PostgreSQL has a hard limit on concurrent connections. Use PgBouncer (or pgpool-II) between jitsudod and PostgreSQL for connection efficiency, especially during rolling restarts:

# In jitsudod config — point at PgBouncer, not PostgreSQL directly
database:
  url: "postgres://jitsudo_app:${DB_PASSWORD}@pgbouncer:5432/jitsudo?sslmode=require"

Health checks

jitsudod exposes a health endpoint:

GET /healthz       → 200 OK if the server is healthy
GET /readyz        → 200 OK if the server is ready to serve traffic

Configure your load balancer to use /readyz for routing decisions. The ready check includes a database connectivity check.

Backup and Restore

Backup schedule

Take daily automated backups of the PostgreSQL database. Managed services (RDS, Cloud SQL, Azure Database) provide this by default.
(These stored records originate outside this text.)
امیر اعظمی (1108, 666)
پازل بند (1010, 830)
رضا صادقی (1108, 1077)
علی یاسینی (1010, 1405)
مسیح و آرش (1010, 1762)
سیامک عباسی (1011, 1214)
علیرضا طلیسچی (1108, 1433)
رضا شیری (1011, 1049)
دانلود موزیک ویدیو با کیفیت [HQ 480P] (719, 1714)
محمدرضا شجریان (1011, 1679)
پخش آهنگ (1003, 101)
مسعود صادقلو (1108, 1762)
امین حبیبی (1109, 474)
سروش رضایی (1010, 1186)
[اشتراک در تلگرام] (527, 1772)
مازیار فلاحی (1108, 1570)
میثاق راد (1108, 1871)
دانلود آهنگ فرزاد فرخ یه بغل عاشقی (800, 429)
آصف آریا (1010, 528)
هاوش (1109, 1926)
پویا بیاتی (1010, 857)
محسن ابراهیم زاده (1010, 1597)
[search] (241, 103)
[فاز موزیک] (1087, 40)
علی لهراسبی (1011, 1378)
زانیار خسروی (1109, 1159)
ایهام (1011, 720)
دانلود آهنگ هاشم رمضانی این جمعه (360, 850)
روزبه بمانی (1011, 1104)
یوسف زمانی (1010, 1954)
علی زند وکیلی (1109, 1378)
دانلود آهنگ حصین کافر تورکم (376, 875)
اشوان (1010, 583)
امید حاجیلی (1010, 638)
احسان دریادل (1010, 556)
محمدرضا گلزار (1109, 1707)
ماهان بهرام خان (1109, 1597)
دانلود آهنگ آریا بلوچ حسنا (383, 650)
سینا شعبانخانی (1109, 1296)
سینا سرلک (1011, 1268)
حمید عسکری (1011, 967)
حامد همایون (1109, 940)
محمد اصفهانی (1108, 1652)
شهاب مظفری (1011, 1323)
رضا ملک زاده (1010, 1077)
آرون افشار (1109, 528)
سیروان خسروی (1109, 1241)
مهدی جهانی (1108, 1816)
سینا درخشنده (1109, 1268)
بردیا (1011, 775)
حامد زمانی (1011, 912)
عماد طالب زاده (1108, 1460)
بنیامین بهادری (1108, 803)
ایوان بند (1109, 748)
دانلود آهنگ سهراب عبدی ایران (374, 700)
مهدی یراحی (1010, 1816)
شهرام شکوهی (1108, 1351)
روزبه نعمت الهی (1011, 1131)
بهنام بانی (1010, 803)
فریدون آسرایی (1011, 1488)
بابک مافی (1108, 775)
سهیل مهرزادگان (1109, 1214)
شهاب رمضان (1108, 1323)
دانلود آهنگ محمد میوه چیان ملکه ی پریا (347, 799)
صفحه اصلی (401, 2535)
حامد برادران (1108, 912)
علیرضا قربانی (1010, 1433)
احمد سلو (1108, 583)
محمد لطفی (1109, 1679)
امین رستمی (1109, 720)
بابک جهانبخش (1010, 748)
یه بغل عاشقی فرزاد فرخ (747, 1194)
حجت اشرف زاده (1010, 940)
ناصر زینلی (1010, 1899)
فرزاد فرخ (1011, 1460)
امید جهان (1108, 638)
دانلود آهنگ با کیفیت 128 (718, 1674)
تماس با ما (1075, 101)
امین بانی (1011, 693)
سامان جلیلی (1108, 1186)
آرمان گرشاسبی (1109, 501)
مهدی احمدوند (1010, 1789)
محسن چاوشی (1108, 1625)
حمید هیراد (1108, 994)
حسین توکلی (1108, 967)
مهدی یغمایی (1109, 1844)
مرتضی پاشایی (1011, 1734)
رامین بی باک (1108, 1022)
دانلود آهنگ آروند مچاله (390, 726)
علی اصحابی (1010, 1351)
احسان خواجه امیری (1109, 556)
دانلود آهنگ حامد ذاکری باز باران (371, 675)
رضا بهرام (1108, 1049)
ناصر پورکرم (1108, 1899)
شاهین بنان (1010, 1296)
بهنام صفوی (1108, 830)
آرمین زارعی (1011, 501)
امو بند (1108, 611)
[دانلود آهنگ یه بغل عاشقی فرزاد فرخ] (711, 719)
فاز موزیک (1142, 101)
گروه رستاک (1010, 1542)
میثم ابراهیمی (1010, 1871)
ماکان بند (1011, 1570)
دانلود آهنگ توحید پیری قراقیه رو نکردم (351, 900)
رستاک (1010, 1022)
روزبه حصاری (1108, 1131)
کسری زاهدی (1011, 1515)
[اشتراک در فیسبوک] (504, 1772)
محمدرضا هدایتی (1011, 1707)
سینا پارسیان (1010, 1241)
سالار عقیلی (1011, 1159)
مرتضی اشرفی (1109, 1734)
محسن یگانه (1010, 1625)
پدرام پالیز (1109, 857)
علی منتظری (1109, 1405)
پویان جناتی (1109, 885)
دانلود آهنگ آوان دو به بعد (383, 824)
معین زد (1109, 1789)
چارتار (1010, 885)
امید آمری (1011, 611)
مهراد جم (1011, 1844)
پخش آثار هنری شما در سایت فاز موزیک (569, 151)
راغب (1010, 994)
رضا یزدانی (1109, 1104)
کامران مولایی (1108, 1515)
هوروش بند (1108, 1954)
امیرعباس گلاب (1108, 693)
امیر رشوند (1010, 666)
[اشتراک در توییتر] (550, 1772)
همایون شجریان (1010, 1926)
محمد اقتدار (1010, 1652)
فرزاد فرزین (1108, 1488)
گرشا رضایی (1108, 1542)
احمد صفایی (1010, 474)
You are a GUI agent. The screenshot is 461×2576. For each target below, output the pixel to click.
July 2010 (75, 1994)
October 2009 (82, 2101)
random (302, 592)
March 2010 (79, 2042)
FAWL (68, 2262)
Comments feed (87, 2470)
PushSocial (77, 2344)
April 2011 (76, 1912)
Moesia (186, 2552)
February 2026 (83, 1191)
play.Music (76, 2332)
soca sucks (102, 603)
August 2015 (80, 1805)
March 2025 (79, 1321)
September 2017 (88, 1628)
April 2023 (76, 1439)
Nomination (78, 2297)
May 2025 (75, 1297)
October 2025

For self-managed PostgreSQL:

# Daily pg_dump to S3 (example)
pg_dump -U jitsudo_app jitsudo \
  | gzip \
  | aws s3 cp - s3://your-backup-bucket/jitsudo/$(date +%Y-%m-%d).sql.gz

Restore procedure

# 1. Stop jitsudod instances to prevent writes during restore
kubectl scale deployment jitsudod --replicas=0

# 2. Restore from backup
gunzip -c backup.sql.gz | psql -U postgres jitsudo

# 3. Verify audit log hash chain integrity
jitsudo audit verify

# 4. Restart jitsudod
kubectl scale deployment jitsudod --replicas=2

Audit log verification after restore

After any restore, verify the audit log hash chain:

jitsudo audit verify

If the chain breaks, entries were modified or inserted out-of-band between the backup point and the restore point. Investigate before allowing the restored instance to serve traffic. See Audit Log for the chain format and verification script.